A deal to sell Kanata-based Nordion (TSX:NDN, NYSE:NDX) to a U.S. sterilization provider will flood the combined company with some much-needed cash to develop its products, company executives said Monday.
Nordion's Steve West. (Photo supplied)
Steve West, the CEO of Nordion, said the deal to sell the company to Illinois-based Sterigenics for US $727 million will give the new firm more money to work with in what is a very capital-intensive business.
It “creates a business that, in terms of its size, also has some critical mass,” he said in a conference call with investors Monday morning.
Mr. West said the two companies are a good fit and there won’t be a lot of overlap in what they do.
“I’ve always felt that it was somewhat intuitive...that our sterilization technologies would benefit from this kind of arrangement,” he said.

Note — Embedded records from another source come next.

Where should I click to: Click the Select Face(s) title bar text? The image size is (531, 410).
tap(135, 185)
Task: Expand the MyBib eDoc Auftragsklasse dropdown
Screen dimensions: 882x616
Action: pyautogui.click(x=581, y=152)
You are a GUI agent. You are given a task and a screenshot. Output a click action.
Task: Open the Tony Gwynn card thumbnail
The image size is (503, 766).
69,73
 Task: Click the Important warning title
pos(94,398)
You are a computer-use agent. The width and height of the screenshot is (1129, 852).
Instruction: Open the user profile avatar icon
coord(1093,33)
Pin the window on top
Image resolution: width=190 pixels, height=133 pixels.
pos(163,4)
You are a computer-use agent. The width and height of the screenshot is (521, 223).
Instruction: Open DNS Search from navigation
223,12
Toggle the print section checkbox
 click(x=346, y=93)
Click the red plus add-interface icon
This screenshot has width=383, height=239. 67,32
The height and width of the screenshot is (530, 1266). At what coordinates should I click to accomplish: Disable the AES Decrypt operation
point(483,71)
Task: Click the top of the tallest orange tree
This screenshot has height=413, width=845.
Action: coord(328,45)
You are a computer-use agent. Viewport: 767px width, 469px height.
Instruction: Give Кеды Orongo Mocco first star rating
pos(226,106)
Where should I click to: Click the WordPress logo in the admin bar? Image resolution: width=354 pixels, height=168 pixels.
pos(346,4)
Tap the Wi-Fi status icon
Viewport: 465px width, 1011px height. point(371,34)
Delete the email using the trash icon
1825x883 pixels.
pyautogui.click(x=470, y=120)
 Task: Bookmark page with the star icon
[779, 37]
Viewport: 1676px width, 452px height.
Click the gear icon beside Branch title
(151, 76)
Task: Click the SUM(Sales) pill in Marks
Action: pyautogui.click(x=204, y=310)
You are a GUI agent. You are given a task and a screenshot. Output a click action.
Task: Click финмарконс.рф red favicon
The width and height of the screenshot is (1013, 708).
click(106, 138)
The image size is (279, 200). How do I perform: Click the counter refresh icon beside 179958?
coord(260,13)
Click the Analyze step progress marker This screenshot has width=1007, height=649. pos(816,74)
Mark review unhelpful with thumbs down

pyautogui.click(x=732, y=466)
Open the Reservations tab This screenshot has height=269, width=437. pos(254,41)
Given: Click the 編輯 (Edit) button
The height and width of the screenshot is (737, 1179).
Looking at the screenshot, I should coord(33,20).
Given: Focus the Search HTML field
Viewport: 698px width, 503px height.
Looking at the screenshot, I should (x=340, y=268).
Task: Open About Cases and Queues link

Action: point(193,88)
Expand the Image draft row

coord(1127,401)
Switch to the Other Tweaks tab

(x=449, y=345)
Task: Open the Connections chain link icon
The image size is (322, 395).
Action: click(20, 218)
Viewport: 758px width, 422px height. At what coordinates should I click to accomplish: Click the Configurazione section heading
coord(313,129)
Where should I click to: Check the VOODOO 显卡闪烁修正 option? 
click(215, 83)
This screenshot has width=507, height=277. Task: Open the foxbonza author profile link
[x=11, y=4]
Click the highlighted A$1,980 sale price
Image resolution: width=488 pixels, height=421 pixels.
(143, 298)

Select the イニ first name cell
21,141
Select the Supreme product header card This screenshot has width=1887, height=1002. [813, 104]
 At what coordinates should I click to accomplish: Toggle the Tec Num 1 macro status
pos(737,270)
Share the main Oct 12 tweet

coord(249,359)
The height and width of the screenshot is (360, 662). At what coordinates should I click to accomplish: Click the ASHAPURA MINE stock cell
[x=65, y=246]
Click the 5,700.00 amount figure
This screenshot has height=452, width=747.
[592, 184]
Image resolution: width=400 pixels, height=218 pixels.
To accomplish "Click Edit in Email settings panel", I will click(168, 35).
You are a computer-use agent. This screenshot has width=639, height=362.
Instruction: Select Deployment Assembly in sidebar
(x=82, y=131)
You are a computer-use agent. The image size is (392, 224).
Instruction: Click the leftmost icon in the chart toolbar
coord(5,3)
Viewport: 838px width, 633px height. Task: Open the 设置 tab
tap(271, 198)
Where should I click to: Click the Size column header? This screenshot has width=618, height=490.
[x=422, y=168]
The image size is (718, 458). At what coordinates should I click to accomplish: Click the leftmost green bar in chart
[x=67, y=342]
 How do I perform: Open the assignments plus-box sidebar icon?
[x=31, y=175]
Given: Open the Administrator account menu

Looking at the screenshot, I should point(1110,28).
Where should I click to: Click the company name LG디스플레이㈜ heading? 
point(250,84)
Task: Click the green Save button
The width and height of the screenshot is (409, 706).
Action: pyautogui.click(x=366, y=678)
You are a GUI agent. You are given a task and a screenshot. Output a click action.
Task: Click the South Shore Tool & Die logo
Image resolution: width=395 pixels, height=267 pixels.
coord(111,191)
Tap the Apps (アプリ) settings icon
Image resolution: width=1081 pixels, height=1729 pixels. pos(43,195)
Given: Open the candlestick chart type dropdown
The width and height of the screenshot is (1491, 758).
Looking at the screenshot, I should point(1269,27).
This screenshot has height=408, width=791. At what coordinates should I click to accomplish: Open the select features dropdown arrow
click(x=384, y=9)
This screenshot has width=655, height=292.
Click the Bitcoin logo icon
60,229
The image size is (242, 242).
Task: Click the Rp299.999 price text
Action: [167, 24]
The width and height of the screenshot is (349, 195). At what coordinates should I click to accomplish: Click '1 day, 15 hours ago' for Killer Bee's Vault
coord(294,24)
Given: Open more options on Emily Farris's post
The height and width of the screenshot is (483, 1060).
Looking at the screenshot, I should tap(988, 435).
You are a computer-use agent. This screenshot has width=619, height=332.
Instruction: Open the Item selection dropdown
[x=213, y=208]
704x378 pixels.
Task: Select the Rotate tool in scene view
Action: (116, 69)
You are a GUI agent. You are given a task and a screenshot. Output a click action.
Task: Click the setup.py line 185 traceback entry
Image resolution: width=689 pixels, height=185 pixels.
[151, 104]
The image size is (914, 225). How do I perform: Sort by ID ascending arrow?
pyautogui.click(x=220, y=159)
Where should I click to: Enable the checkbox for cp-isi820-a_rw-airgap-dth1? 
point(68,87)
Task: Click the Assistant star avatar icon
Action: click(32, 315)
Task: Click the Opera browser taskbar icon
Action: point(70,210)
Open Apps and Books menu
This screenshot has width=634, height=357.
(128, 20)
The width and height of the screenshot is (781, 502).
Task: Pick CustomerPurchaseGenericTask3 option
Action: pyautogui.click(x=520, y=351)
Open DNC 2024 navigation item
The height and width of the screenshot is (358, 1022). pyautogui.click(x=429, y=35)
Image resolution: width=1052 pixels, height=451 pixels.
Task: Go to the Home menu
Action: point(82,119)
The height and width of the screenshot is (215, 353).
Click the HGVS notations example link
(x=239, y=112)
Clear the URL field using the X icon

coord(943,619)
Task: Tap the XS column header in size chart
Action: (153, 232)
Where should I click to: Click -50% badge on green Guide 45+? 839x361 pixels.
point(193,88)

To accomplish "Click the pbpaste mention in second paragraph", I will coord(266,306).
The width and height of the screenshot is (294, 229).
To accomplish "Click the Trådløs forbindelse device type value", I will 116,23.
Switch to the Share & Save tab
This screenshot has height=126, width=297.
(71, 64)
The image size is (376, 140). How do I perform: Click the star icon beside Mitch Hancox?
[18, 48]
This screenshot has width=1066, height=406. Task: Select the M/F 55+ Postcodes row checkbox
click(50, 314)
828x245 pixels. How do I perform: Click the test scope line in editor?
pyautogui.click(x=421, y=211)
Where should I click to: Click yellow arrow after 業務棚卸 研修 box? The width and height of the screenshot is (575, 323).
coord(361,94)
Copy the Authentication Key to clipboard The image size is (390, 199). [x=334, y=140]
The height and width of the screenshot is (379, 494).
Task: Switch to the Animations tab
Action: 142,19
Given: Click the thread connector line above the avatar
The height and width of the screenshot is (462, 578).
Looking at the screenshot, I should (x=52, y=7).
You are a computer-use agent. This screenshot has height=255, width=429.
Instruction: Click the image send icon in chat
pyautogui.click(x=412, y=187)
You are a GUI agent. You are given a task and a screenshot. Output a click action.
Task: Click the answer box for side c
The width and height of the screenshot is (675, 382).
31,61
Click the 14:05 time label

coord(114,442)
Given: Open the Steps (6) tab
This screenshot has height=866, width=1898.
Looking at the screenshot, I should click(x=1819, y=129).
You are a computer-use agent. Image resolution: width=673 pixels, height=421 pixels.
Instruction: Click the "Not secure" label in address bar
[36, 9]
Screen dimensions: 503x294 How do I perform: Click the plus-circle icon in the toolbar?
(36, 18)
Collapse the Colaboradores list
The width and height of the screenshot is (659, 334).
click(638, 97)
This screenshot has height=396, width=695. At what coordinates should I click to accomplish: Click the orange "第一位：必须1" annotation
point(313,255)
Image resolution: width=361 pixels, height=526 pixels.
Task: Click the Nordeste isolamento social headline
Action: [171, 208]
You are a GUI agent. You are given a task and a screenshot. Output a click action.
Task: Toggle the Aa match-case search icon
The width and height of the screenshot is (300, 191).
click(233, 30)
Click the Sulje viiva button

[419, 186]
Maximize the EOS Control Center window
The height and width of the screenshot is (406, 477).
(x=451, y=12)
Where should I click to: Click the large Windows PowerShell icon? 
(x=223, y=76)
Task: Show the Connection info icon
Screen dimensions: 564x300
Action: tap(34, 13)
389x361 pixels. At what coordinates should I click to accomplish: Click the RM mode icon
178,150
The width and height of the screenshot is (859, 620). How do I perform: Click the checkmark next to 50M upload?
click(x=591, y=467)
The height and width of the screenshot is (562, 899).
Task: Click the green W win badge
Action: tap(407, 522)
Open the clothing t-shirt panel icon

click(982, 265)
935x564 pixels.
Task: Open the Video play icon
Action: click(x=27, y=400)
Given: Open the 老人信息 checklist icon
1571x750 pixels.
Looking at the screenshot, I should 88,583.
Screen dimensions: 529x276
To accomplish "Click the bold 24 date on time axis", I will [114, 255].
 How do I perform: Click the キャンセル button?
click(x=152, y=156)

“I think the offering that we’ll be able to give our current customers and the offering that Sterigenics will be able to give their customers will demonstrate the combined knowledge that we have around customer needs,” he added.
The company will continue operating as a standalone business under the Nordion name, said Mr. West. It will also stay in Canada and continue to headquarter its operations in Ottawa.
He expected the deal to close sometime in the second half of 2014. It will also need to receive the approval of Nordion shareholders and meet the terms of the federal government’s Investment Canada Act.
Sterigenics said it’s primarily interested in the deal as a means of securing a stable long-term source of Cobalt-60 that will help to grow its gamma sterilization market.
“In the short term, Nordion customers should expect business as usual,” said Michael Mulhern, CEO of Sterigenics, in a statement. “Over the long run, we look forward to working with existing and new reactor partners to create a larger and more reliable supply of Cobalt-60 for the future.”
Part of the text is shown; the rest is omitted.